**Required action**
Each entry must be restated word for word, with nothing omitted.

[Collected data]
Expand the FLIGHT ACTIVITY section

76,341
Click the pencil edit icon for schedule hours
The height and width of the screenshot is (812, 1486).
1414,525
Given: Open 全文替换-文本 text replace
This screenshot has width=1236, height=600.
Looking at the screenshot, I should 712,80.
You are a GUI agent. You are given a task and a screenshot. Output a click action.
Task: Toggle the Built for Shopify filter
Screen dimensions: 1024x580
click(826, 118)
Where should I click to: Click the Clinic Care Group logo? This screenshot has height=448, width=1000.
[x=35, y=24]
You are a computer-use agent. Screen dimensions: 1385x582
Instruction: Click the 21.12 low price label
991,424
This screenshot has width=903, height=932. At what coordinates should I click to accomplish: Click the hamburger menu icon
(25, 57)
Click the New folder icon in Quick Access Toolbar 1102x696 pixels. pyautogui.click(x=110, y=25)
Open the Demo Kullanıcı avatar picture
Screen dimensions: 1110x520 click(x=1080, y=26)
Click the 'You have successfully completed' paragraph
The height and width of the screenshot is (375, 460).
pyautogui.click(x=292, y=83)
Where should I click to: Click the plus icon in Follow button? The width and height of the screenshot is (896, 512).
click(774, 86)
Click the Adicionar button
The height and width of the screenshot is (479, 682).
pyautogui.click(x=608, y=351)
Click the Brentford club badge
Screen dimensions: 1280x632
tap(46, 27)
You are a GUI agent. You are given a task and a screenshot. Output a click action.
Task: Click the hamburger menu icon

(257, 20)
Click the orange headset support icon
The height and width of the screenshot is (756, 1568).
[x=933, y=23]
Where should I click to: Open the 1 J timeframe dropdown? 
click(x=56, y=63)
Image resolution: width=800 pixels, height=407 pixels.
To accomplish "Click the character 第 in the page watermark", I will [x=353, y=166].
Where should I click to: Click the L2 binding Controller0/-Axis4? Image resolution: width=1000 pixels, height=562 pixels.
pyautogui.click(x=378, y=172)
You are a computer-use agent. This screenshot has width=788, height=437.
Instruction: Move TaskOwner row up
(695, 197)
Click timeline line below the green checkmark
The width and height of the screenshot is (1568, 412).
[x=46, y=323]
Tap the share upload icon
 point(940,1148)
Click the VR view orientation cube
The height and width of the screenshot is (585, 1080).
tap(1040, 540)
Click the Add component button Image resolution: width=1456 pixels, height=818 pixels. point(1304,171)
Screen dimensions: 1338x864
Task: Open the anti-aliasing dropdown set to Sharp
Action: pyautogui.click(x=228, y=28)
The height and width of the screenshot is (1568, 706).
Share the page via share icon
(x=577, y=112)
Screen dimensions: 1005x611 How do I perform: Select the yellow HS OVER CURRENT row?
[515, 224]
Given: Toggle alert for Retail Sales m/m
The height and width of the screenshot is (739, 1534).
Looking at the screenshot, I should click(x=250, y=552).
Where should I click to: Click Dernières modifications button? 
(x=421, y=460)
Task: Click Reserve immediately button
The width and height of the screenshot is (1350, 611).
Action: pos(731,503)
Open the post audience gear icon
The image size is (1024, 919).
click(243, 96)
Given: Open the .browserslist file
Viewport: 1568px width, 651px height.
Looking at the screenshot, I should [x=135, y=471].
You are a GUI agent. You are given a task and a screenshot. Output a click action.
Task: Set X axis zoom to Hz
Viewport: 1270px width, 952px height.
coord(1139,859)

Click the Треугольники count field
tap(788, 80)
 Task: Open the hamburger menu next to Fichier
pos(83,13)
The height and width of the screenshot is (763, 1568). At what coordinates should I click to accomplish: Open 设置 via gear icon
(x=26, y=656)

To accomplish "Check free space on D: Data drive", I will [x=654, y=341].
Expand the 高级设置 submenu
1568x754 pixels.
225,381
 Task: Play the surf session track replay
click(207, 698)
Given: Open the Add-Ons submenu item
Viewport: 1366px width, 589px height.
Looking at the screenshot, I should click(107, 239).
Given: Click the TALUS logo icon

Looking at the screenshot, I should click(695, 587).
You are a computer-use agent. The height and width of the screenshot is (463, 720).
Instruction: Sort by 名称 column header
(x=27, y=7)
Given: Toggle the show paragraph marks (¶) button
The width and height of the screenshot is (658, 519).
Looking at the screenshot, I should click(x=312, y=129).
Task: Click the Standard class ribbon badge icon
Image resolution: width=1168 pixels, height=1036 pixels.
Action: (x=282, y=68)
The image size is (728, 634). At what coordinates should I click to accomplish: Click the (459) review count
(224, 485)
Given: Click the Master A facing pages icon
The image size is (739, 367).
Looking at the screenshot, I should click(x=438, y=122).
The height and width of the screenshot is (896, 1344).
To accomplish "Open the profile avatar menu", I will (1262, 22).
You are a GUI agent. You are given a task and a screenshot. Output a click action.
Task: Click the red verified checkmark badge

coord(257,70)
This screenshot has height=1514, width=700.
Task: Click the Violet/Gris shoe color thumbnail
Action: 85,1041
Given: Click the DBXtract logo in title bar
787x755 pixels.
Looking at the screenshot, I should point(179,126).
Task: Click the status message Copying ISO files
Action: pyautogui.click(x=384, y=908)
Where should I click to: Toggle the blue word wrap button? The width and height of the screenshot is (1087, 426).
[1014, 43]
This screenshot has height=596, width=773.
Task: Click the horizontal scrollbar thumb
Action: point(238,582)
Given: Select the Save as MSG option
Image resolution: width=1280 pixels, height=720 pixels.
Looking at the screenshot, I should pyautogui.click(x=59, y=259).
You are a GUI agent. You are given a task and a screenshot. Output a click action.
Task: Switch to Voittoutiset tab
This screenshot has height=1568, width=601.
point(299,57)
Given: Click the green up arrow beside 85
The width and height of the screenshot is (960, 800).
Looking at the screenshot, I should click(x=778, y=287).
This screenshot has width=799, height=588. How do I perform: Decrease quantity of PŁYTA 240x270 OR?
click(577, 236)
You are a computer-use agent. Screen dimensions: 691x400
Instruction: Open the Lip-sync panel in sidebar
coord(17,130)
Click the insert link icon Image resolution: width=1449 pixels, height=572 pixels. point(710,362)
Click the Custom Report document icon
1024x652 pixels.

**Task result**
Expand the FLIGHT ACTIVITY section

76,341
Click the pencil edit icon for schedule hours
The height and width of the screenshot is (812, 1486).
1414,525
Given: Open 全文替换-文本 text replace
This screenshot has width=1236, height=600.
Looking at the screenshot, I should 712,80.
You are a GUI agent. You are given a task and a screenshot. Output a click action.
Task: Toggle the Built for Shopify filter
Screen dimensions: 1024x580
click(826, 118)
Where should I click to: Click the Clinic Care Group logo? This screenshot has height=448, width=1000.
[x=35, y=24]
You are a computer-use agent. Screen dimensions: 1385x582
Instruction: Click the 21.12 low price label
991,424
This screenshot has width=903, height=932. At what coordinates should I click to accomplish: Click the hamburger menu icon
(25, 57)
Click the New folder icon in Quick Access Toolbar 1102x696 pixels. pyautogui.click(x=110, y=25)
Open the Demo Kullanıcı avatar picture
Screen dimensions: 1110x520 click(x=1080, y=26)
Click the 'You have successfully completed' paragraph
The height and width of the screenshot is (375, 460).
pyautogui.click(x=292, y=83)
Where should I click to: Click the plus icon in Follow button? The width and height of the screenshot is (896, 512).
click(774, 86)
Click the Adicionar button
The height and width of the screenshot is (479, 682).
pyautogui.click(x=608, y=351)
Click the Brentford club badge
Screen dimensions: 1280x632
tap(46, 27)
You are a GUI agent. You are given a task and a screenshot. Output a click action.
Task: Click the hamburger menu icon

(257, 20)
Click the orange headset support icon
The height and width of the screenshot is (756, 1568).
[x=933, y=23]
Where should I click to: Open the 1 J timeframe dropdown? 
click(x=56, y=63)
Image resolution: width=800 pixels, height=407 pixels.
To accomplish "Click the character 第 in the page watermark", I will [x=353, y=166].
Where should I click to: Click the L2 binding Controller0/-Axis4? Image resolution: width=1000 pixels, height=562 pixels.
pyautogui.click(x=378, y=172)
You are a computer-use agent. This screenshot has width=788, height=437.
Instruction: Move TaskOwner row up
(695, 197)
Click timeline line below the green checkmark
The width and height of the screenshot is (1568, 412).
[x=46, y=323]
Tap the share upload icon
 point(940,1148)
Click the VR view orientation cube
The height and width of the screenshot is (585, 1080).
tap(1040, 540)
Click the Add component button Image resolution: width=1456 pixels, height=818 pixels. point(1304,171)
Screen dimensions: 1338x864
Task: Open the anti-aliasing dropdown set to Sharp
Action: pyautogui.click(x=228, y=28)
The height and width of the screenshot is (1568, 706).
Share the page via share icon
(x=577, y=112)
Screen dimensions: 1005x611 How do I perform: Select the yellow HS OVER CURRENT row?
[515, 224]
Given: Toggle alert for Retail Sales m/m
The height and width of the screenshot is (739, 1534).
Looking at the screenshot, I should click(x=250, y=552).
Where should I click to: Click Dernières modifications button? 
(x=421, y=460)
Task: Click Reserve immediately button
The width and height of the screenshot is (1350, 611).
Action: pos(731,503)
Open the post audience gear icon
The image size is (1024, 919).
click(243, 96)
Given: Open the .browserslist file
Viewport: 1568px width, 651px height.
Looking at the screenshot, I should [x=135, y=471].
You are a GUI agent. You are given a task and a screenshot. Output a click action.
Task: Set X axis zoom to Hz
Viewport: 1270px width, 952px height.
coord(1139,859)

Click the Треугольники count field
tap(788, 80)
 Task: Open the hamburger menu next to Fichier
pos(83,13)
The height and width of the screenshot is (763, 1568). At what coordinates should I click to accomplish: Open 设置 via gear icon
(x=26, y=656)

To accomplish "Check free space on D: Data drive", I will [x=654, y=341].
Expand the 高级设置 submenu
1568x754 pixels.
225,381
 Task: Play the surf session track replay
click(207, 698)
Given: Open the Add-Ons submenu item
Viewport: 1366px width, 589px height.
Looking at the screenshot, I should click(107, 239).
Given: Click the TALUS logo icon

Looking at the screenshot, I should click(695, 587).
You are a computer-use agent. The height and width of the screenshot is (463, 720).
Instruction: Sort by 名称 column header
(x=27, y=7)
Given: Toggle the show paragraph marks (¶) button
The width and height of the screenshot is (658, 519).
Looking at the screenshot, I should click(x=312, y=129).
Task: Click the Standard class ribbon badge icon
Image resolution: width=1168 pixels, height=1036 pixels.
Action: (x=282, y=68)
The image size is (728, 634). At what coordinates should I click to accomplish: Click the (459) review count
(224, 485)
Given: Click the Master A facing pages icon
The image size is (739, 367).
Looking at the screenshot, I should click(x=438, y=122).
The height and width of the screenshot is (896, 1344).
To accomplish "Open the profile avatar menu", I will (1262, 22).
You are a GUI agent. You are given a task and a screenshot. Output a click action.
Task: Click the red verified checkmark badge

coord(257,70)
This screenshot has height=1514, width=700.
Task: Click the Violet/Gris shoe color thumbnail
Action: 85,1041
Given: Click the DBXtract logo in title bar
787x755 pixels.
Looking at the screenshot, I should point(179,126).
Task: Click the status message Copying ISO files
Action: pyautogui.click(x=384, y=908)
Where should I click to: Toggle the blue word wrap button? The width and height of the screenshot is (1087, 426).
[1014, 43]
This screenshot has height=596, width=773.
Task: Click the horizontal scrollbar thumb
Action: point(238,582)
Given: Select the Save as MSG option
Image resolution: width=1280 pixels, height=720 pixels.
Looking at the screenshot, I should pyautogui.click(x=59, y=259).
You are a GUI agent. You are given a task and a screenshot. Output a click action.
Task: Switch to Voittoutiset tab
This screenshot has height=1568, width=601.
point(299,57)
Given: Click the green up arrow beside 85
The width and height of the screenshot is (960, 800).
Looking at the screenshot, I should click(x=778, y=287).
This screenshot has width=799, height=588. How do I perform: Decrease quantity of PŁYTA 240x270 OR?
click(577, 236)
You are a computer-use agent. Screen dimensions: 691x400
Instruction: Open the Lip-sync panel in sidebar
coord(17,130)
Click the insert link icon Image resolution: width=1449 pixels, height=572 pixels. point(710,362)
Click the Custom Report document icon
1024x652 pixels.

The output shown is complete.